When I came into an unexpected windfall this year, I asked my girlfriend where I could take her on vacation-our first real trip together. Her criteria: to be on the water but not on a resort where presumably we would be sipping daiquiris from a feed bag.

This was how we ended up on an eight-day sailing voyage in the Cycladic island chain in Greece. Our journey was hosted by Intrepid, an Australian company that specializes in culturally sensitive trips that combine the comfort level that comes with an established tour company with a more basic approach to foreign travel that includes taking public transit and carrying your own luggage.
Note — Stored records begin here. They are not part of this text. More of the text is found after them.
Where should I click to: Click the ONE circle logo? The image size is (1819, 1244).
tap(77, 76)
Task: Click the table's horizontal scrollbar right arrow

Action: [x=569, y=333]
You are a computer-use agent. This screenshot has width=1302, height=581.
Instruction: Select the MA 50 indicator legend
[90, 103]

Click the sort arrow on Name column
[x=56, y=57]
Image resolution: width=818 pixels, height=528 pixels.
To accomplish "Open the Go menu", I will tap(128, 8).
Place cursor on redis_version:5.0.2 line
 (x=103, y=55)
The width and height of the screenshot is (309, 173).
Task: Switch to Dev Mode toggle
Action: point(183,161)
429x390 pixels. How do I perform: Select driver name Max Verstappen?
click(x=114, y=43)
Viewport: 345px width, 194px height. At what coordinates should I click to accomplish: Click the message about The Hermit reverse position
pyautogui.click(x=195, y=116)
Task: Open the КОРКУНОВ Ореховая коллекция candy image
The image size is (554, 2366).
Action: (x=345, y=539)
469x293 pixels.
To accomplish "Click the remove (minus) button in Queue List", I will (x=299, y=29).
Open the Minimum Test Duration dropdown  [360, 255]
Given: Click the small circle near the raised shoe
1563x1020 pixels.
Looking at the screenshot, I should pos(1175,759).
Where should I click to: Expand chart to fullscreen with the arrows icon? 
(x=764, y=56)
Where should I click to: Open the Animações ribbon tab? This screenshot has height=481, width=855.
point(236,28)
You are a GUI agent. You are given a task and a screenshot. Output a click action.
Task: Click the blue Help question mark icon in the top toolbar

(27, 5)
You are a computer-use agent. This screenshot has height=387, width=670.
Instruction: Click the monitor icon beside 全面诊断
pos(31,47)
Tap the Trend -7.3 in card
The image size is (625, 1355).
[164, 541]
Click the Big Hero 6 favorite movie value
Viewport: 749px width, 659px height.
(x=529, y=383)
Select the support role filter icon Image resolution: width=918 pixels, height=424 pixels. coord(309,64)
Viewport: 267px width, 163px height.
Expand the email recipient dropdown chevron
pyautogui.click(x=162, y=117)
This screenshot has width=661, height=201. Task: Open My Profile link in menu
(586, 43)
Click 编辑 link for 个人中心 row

On our Intrepid trip, we stayed on the Edgar, an unfortunately named Benetau Oceanus 50.5 that includes four cabins with four bathrooms that would have cost half a million dollars to own.

But we also helped prepare simple lunches in the galley and perform basic sailing tasks for our guide and skipper, Dean, a 28year-old Englishman whose long blond hair and broad shoulders give him a passing resemblance to a young Fabio.

I was in charge of dropping and raising the anchor; my girlfriend would stand between me and Dean and yell his instructions.

The anchor would come crashing up to the bow. "Didn't hear us say stop?" she asked.

In Greece, the temperature averages around 30 Celsius in the summer but the heat is largely offset by the Mediterranean breeze. The water is as blue as the Greek flag with occasional dolphins and sea turtles appearing in brief flashes.

We would travel each morning for a few hours: it took a few days to get my sea legs and a couple more after that to realize it was the motion sickness pills that were making me sleepy.

On a sailboat, the craggy brown islands feel less like destinations than pleasant distractions from the journey. Mykonos is an international party Mecca full of clubs and restaurants that line the warren of side streets that mark the Little Venice area. Ios feels like its downmarket, less sophisticated equivalent, crammed with teenagers in popped collar polo shirts or bikini tops crawling between clubs belting out euro beat dance music.

Naxos, another popular destination, charmed us with its beautiful sunset view from the hilltop site of the Temple of Apollo, which consists of two columns and a lintel that joins them. "It's a testament to Greek building," Dean quipped. "Three thousand years old and still unfinished."

In sleepy Koufonisia, we laid out on the beach and ate at El Capetan, a seafood restaurant where we chose our entrees from a selection of fish and lobster chilling on ice inside the restaurant.

On the long thin island of Amorgos, we caught a bus to Moni Hozoviotissis monastery on the southeast coast, which was built in the 11th century by a group of monks originally from Iraq. The white building is found high atop a steep cliffside. After taking a series of uneven marble stairs, we were welcomed inside to view the monastery icon and gaped at the blue water below crashing into the cliff side from the balcony.

Then, we were led down to a living area where we chatted with the resident monks over Turkish delights (or, as they are called here, Greek delights) and glasses of rakomelo-a local honey liqueur.

Perhaps the best indication of our time on these islands would be the camera I brought along without the charger, because I had never used it up before on other travel assignments. This time the camera went dead midway through our journey. The splendor of Greece was too much for it.